(INFORMATION SHOWN)

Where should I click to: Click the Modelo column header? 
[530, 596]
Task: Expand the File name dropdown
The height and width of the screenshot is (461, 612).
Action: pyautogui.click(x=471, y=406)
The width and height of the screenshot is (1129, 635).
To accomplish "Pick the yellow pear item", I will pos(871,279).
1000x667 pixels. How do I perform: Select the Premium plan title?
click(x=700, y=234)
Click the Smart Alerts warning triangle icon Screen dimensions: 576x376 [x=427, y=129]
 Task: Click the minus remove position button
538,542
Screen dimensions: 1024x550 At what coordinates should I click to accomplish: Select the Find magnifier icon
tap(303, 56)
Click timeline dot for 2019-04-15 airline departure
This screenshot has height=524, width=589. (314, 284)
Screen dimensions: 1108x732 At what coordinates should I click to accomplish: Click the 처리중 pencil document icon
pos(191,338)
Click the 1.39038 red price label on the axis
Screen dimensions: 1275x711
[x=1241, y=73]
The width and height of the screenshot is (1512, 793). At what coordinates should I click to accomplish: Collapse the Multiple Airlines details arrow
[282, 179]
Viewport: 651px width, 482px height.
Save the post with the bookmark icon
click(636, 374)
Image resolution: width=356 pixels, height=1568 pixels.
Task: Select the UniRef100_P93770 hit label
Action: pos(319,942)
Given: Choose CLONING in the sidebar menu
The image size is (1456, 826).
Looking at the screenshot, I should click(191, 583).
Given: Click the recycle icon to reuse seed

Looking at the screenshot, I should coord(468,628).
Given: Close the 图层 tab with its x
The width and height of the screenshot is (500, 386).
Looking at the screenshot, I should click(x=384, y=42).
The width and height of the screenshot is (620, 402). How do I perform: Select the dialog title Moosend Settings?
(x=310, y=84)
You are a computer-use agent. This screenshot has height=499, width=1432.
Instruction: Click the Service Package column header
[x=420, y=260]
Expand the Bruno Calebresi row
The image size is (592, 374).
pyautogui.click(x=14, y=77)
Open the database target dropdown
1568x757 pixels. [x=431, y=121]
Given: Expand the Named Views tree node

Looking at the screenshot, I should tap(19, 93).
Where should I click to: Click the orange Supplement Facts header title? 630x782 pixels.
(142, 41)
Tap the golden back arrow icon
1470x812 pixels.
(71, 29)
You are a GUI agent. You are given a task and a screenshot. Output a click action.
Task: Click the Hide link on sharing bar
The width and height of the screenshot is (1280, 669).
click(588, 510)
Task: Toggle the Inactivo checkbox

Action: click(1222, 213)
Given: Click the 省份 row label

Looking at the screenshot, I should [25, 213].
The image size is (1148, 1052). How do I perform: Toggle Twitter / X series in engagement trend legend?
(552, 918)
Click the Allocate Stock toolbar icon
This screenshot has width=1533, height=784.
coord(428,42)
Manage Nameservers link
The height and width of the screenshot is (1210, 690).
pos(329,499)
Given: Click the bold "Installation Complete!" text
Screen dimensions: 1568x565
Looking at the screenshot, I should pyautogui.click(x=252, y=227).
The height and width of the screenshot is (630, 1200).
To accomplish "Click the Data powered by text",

(End INFORMATION SHOWN)

* **ASSIGNED TASK**: Nothing in the entries may be left out; each line is to be output exactly.

* **WRITTEN RESPONSE**:
Where should I click to: Click the Modelo column header? 
[530, 596]
Task: Expand the File name dropdown
The height and width of the screenshot is (461, 612).
Action: pyautogui.click(x=471, y=406)
The width and height of the screenshot is (1129, 635).
To accomplish "Pick the yellow pear item", I will pos(871,279).
1000x667 pixels. How do I perform: Select the Premium plan title?
click(x=700, y=234)
Click the Smart Alerts warning triangle icon Screen dimensions: 576x376 [x=427, y=129]
 Task: Click the minus remove position button
538,542
Screen dimensions: 1024x550 At what coordinates should I click to accomplish: Select the Find magnifier icon
tap(303, 56)
Click timeline dot for 2019-04-15 airline departure
This screenshot has height=524, width=589. (314, 284)
Screen dimensions: 1108x732 At what coordinates should I click to accomplish: Click the 처리중 pencil document icon
pos(191,338)
Click the 1.39038 red price label on the axis
Screen dimensions: 1275x711
[x=1241, y=73]
The width and height of the screenshot is (1512, 793). At what coordinates should I click to accomplish: Collapse the Multiple Airlines details arrow
[282, 179]
Viewport: 651px width, 482px height.
Save the post with the bookmark icon
click(636, 374)
Image resolution: width=356 pixels, height=1568 pixels.
Task: Select the UniRef100_P93770 hit label
Action: pos(319,942)
Given: Choose CLONING in the sidebar menu
The image size is (1456, 826).
Looking at the screenshot, I should click(191, 583).
Given: Click the recycle icon to reuse seed

Looking at the screenshot, I should coord(468,628).
Given: Close the 图层 tab with its x
The width and height of the screenshot is (500, 386).
Looking at the screenshot, I should click(x=384, y=42).
The width and height of the screenshot is (620, 402). How do I perform: Select the dialog title Moosend Settings?
(x=310, y=84)
You are a computer-use agent. This screenshot has height=499, width=1432.
Instruction: Click the Service Package column header
[x=420, y=260]
Expand the Bruno Calebresi row
The image size is (592, 374).
pyautogui.click(x=14, y=77)
Open the database target dropdown
1568x757 pixels. [x=431, y=121]
Given: Expand the Named Views tree node

Looking at the screenshot, I should tap(19, 93).
Where should I click to: Click the orange Supplement Facts header title? 630x782 pixels.
(142, 41)
Tap the golden back arrow icon
1470x812 pixels.
(71, 29)
You are a GUI agent. You are given a task and a screenshot. Output a click action.
Task: Click the Hide link on sharing bar
The width and height of the screenshot is (1280, 669).
click(588, 510)
Task: Toggle the Inactivo checkbox

Action: click(1222, 213)
Given: Click the 省份 row label

Looking at the screenshot, I should [25, 213].
The image size is (1148, 1052). How do I perform: Toggle Twitter / X series in engagement trend legend?
(552, 918)
Click the Allocate Stock toolbar icon
This screenshot has width=1533, height=784.
coord(428,42)
Manage Nameservers link
The height and width of the screenshot is (1210, 690).
pos(329,499)
Given: Click the bold "Installation Complete!" text
Screen dimensions: 1568x565
Looking at the screenshot, I should pyautogui.click(x=252, y=227).
The height and width of the screenshot is (630, 1200).
To accomplish "Click the Data powered by text",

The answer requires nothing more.